The Wonderful World of Dissocia – review

“Leah Harvey plays Lisa with earnestness”.
Stratford East
Review by: Folabomi Amuludun
afridiziak ratings
Published: Wednesday 28th September 2022, 11:20am

The Company of The Wonderful World of Dissocia at Theatre Royal Stratford East. Credit Marc Brenner.
The Company of The Wonderful World of Dissocia at Theatre Royal Stratford East. Credit Marc Brenner.

Lisa (played by Leah Harvey) has recently been experiencing sluggishness, irritability and relationship troubles – all these symptoms are the result of Lisa having lost an hour when travelling from New York to London during the changing of the clocks.

Victor, an eccentric watch specialist, who diagnoses this problem, gives her a nebulous, yet deceptively simple solution: dial a number which will take her to a country called Dissocia, whose citizens will assist her in relocating her missing hour.

And yet, this isn’t a simple quest at all. Rather, Anthony Neilson takes us on a spiralling, absurdist journey through the fantasy-land of Dissocia where Lewis Carroll meets the Safdie brothers. Neilson’s cult modern classic at first feels like a pantomime on drugs, but we soon learn that Lisa has a dissociative disorder, and what we’ve witnessed in the first half is her in an acute crisis.

One can’t deny Emma Baggott has understood not just how to stage this play, but how to connect the two parts of the play for the audience and for the now, in a world where many of us have lost years of our life to a pandemic, and where many of us are still struggling to open up about our mental health.

If Victor is this play’s equivalent to Alice In Wonderland’s White Rabbit, Lisa is not only Alice but the Queen of Hearts – she’s both victims to the citizens of Dissocia who send her on a wild goose chase but also ultimately the one in charge of this fantastical mind-prison in which she has found herself. This is a view many people without dissociative disorder, or any history of mental illness might take when learning that Lisa has not been taking her meds, which has led to this dissociative period.

Leah Harvey plays Lisa with such earnestness and director Emma Baggott has created a production with such tenderness that audiences of this Theatre Royal Stratford East production would be hard-pushed to take such a stern moral position. There is a danger with Lisa’s character, up against the ensemble of off-beat nonsensical characters, to be overshadowed but Harvey commands the stage, both when they’re standing on their own in the middle of the dais dancing to music or when they’re cowering in confusion as the citizens of Dissocia enact chaos on the stage.

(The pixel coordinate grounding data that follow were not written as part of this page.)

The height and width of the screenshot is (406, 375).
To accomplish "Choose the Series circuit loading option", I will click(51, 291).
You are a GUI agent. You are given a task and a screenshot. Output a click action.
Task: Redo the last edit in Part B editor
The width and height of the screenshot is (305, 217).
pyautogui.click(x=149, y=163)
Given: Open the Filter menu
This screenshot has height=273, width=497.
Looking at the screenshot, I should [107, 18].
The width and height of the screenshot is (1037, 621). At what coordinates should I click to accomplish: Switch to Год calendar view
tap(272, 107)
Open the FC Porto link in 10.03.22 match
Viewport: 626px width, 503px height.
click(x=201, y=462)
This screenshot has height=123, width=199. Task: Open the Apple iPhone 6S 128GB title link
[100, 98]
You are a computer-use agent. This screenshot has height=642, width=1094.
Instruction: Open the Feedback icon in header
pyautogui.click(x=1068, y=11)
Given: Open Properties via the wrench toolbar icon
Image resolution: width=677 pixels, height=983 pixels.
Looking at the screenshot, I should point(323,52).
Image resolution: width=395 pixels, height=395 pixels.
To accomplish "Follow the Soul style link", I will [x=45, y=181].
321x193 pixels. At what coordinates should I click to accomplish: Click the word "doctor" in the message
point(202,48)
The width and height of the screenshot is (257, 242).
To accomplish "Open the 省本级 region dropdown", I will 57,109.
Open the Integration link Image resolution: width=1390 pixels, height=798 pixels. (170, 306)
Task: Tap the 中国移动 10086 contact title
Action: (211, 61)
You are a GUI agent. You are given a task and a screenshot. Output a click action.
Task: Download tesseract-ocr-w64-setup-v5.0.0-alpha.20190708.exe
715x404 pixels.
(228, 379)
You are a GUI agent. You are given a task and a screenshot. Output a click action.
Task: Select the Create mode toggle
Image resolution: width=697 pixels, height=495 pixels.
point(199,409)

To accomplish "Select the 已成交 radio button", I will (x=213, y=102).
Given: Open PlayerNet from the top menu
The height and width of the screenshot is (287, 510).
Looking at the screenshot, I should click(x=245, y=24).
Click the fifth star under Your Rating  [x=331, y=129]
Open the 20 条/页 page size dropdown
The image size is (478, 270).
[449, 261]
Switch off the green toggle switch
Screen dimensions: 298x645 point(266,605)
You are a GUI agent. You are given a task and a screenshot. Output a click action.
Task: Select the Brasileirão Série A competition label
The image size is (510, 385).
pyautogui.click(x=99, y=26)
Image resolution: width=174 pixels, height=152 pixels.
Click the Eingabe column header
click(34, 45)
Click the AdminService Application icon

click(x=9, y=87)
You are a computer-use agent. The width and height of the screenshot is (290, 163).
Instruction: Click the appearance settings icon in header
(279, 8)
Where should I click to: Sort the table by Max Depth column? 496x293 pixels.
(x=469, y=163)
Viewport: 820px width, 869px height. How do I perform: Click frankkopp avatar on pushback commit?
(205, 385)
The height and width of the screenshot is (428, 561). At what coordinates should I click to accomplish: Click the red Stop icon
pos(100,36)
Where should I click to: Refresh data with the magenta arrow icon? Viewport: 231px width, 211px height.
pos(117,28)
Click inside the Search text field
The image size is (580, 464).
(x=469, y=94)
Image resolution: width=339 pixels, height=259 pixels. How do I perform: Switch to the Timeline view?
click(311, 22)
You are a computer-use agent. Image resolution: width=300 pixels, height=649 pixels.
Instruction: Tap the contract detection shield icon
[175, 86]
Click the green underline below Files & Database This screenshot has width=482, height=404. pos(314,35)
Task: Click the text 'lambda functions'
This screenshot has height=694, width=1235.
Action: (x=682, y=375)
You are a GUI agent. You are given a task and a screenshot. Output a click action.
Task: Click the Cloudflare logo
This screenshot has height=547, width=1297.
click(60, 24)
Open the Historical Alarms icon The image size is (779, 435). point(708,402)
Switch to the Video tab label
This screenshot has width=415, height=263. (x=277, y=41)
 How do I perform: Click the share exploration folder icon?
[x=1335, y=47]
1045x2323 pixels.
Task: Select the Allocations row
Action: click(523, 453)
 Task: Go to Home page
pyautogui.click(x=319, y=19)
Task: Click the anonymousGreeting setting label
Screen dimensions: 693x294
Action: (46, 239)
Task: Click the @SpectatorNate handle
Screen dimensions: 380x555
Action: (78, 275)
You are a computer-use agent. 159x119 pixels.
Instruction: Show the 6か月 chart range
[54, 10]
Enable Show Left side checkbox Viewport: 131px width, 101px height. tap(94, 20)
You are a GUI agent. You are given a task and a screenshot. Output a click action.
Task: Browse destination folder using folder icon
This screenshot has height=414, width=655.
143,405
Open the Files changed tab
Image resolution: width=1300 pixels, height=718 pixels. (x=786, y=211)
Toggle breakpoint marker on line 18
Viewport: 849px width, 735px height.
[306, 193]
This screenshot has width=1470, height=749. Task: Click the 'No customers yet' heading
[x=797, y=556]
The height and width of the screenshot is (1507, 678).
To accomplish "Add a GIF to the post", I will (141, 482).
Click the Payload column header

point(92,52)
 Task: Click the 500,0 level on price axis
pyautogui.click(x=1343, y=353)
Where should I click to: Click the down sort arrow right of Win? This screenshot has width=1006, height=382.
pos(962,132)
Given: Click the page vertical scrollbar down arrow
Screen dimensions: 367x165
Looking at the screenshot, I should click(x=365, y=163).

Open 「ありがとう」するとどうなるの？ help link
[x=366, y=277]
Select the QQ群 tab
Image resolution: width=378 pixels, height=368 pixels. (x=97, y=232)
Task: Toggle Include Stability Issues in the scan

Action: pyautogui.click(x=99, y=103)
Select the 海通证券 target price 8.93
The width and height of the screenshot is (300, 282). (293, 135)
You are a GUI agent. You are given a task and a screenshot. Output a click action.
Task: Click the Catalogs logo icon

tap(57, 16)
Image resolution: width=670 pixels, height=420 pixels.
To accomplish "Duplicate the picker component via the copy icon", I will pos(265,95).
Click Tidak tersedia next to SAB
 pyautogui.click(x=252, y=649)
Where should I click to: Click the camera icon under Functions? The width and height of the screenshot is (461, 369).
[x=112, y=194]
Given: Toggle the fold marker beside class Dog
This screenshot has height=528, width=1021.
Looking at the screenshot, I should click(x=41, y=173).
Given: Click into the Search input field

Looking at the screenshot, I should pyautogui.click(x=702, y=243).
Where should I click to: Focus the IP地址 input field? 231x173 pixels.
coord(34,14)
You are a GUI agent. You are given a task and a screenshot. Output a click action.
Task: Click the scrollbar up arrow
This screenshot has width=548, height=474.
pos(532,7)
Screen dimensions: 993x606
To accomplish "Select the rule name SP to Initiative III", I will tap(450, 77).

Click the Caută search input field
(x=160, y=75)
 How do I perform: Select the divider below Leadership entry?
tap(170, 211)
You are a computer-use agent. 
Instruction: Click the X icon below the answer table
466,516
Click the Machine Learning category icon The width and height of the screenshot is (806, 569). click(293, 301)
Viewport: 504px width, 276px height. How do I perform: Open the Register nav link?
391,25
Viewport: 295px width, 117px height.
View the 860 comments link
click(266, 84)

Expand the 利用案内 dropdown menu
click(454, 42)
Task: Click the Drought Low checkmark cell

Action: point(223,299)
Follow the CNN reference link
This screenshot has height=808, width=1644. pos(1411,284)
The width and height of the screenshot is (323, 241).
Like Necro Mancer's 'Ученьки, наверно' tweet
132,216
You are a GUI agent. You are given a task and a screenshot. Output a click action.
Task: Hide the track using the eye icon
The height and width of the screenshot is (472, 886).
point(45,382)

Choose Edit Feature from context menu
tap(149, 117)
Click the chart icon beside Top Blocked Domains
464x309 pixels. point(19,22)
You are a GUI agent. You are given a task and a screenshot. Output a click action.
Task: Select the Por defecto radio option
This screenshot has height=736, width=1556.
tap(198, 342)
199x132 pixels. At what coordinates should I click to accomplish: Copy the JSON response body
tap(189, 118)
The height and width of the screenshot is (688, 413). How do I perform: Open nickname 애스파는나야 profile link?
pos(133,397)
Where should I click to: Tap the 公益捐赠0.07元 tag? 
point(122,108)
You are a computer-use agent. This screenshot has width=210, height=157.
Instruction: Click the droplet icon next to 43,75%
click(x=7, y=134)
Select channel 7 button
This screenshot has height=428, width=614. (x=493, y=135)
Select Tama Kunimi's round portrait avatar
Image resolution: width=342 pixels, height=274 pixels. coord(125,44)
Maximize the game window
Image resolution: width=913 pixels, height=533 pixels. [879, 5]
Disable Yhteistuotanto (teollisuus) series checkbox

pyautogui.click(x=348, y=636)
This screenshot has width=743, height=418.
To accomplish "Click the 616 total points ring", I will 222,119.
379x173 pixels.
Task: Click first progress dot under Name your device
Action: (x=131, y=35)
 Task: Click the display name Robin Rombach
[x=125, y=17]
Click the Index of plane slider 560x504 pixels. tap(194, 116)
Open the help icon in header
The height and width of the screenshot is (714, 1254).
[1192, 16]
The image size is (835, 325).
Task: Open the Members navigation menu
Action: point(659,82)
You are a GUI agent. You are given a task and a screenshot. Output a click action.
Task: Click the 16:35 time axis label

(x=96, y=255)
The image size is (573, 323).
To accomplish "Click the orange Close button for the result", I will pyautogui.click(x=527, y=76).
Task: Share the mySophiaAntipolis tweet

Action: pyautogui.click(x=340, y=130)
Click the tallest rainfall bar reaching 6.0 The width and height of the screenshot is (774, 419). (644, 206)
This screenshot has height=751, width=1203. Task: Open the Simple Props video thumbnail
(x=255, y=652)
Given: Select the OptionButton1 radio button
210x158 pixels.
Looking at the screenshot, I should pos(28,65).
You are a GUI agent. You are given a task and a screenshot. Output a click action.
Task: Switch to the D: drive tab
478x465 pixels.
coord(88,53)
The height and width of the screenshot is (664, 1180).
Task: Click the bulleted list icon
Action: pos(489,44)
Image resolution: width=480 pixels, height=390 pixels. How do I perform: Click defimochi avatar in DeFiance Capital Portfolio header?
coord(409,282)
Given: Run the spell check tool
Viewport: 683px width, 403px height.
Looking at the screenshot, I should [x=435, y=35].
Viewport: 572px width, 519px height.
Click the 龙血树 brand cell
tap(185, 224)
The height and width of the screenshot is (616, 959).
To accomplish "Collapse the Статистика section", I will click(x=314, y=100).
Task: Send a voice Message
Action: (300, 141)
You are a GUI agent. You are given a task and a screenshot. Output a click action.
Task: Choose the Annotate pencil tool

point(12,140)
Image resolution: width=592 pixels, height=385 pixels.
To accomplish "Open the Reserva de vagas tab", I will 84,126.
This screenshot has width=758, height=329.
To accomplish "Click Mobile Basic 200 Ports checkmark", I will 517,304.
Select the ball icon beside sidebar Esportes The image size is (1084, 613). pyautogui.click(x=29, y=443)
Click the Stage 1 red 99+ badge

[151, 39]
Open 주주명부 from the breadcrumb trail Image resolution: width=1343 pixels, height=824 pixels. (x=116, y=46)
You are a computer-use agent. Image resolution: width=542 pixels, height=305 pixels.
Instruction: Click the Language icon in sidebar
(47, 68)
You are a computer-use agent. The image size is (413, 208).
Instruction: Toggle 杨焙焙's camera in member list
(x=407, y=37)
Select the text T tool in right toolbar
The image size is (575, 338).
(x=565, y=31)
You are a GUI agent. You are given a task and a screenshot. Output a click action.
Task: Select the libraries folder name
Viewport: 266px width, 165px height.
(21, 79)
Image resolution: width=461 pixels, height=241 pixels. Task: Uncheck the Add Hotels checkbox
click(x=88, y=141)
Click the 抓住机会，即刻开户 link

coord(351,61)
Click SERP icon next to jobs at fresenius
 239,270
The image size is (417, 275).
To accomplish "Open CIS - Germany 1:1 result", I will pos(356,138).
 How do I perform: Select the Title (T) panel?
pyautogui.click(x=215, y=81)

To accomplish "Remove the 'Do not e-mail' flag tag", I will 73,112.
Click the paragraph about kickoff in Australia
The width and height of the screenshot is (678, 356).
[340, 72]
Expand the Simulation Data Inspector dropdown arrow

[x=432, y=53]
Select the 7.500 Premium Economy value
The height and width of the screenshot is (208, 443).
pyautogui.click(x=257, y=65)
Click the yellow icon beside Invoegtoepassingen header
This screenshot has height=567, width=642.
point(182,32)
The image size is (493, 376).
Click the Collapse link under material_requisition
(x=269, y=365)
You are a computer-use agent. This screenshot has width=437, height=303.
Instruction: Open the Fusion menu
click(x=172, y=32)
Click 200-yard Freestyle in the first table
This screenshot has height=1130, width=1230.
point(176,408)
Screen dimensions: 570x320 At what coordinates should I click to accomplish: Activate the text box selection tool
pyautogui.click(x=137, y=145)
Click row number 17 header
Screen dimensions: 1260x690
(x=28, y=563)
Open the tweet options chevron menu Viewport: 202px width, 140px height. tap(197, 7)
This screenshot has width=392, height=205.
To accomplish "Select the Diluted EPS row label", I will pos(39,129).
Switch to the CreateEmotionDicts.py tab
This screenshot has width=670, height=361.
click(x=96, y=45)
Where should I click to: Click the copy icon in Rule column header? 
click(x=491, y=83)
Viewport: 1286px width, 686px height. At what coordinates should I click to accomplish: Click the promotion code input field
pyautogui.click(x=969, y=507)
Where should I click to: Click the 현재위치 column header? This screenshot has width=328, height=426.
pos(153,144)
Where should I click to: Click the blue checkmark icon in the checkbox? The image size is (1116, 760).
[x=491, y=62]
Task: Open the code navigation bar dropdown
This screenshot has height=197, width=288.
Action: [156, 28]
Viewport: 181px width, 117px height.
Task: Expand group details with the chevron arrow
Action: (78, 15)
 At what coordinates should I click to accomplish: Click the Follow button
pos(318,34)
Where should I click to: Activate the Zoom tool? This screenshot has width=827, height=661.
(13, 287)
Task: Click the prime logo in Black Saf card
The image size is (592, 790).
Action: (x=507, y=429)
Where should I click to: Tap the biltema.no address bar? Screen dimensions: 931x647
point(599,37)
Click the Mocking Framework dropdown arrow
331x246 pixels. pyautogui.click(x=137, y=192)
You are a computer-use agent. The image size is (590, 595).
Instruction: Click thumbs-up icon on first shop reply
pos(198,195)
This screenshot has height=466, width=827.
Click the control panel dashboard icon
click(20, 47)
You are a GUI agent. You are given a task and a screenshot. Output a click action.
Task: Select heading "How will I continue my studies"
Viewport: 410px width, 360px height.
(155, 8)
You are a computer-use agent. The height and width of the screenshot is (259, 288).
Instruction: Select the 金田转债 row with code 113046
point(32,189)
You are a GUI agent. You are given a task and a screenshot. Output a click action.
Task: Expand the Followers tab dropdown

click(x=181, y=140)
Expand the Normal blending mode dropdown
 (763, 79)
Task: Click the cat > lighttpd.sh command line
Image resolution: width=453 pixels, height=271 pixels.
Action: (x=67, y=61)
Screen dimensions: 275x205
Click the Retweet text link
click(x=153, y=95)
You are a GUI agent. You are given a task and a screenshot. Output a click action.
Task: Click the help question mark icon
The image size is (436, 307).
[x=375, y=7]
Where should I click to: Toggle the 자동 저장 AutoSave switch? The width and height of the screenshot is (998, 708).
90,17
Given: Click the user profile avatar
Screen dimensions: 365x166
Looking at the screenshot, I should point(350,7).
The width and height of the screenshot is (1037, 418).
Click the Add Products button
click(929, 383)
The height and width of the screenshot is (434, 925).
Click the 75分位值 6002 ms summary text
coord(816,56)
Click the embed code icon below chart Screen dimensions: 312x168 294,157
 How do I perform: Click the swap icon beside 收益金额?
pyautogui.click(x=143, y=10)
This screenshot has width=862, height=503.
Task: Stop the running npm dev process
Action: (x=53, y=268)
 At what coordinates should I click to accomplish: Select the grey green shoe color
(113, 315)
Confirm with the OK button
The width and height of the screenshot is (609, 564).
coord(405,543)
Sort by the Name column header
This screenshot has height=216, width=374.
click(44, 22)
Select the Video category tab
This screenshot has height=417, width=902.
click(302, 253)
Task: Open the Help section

Tomi Ogbaro and Michael Grady-Hall, who play the Insecurity Guards, commit to their bit relentlessly, always delivering the jokes flawlessly. Archie Backhouse delivers his performance as the Scapegoat with the utmost energy while remaining balanced in staggeringly unstable hoof heels. Phoebe Naughton hits every comedic beat as the “Australian” Britney, the frazzled hot-dog server and Lost Property employee. It feels as if this group of actors were the original LAMDA students who first workshopped this play with Neilson when it was first devised in 2002.

It’s a safe bet to say that Angela Gasperetto’s work in bringing the physical comedy to life will keep the audience in stitches throughout the run. And the intimacy Gasparetto and Baggott create in the final scene also stay with audiences- with Leah’s delivery of a particular analogy and the weight of what is unspoken between them and the worn-down yet empathetic Michael Grady-Hall is a haunting condensation of what so many people who either suffer from mental illness or cares for someone who does, feel in every relationship.

Tomi Ogbaro and Michael Grady-Hall, who play the Insecurity Guards, commit to their bit relentlessly, always delivering the jokes flawlessly

Lucía Sánchez Roldán’s lighting design and Alexandra Faye Braithwaite’s sound design is slick – and effectively simple when it needs to keep the conversation of mental health at the forefront. In particular, Grace Smart’s disconcerting set design keeps the audience on the edge – the halo that hangs over all the characters throughout the play remains slightly off-kilter, and the backdrops to represent Dissocia are bewitchingly and grotesquely detailed. The design team’s vision of the surrealness of Dissocia bursts with elements of pantomime, even though at times it feels cramped on stage.

Yes, there are issues with the writing and how it binarises the tragicomedy, belabouring the allegory, and how, although the scene with depictions of rape has been protracted, there are some gags that don’t always land. However, one can’t deny Emma Baggott has understood not just how to stage this play, but how to connect the two parts of the play for the audience and for the now, in a world where many of us have lost years of our lives to a pandemic, and where many of us are still struggling to open up about our mental health.

NEED TO KNOW: The Wonderful World of Dissocia is at Theatre Royal Stratford East until 15 Oct 2022.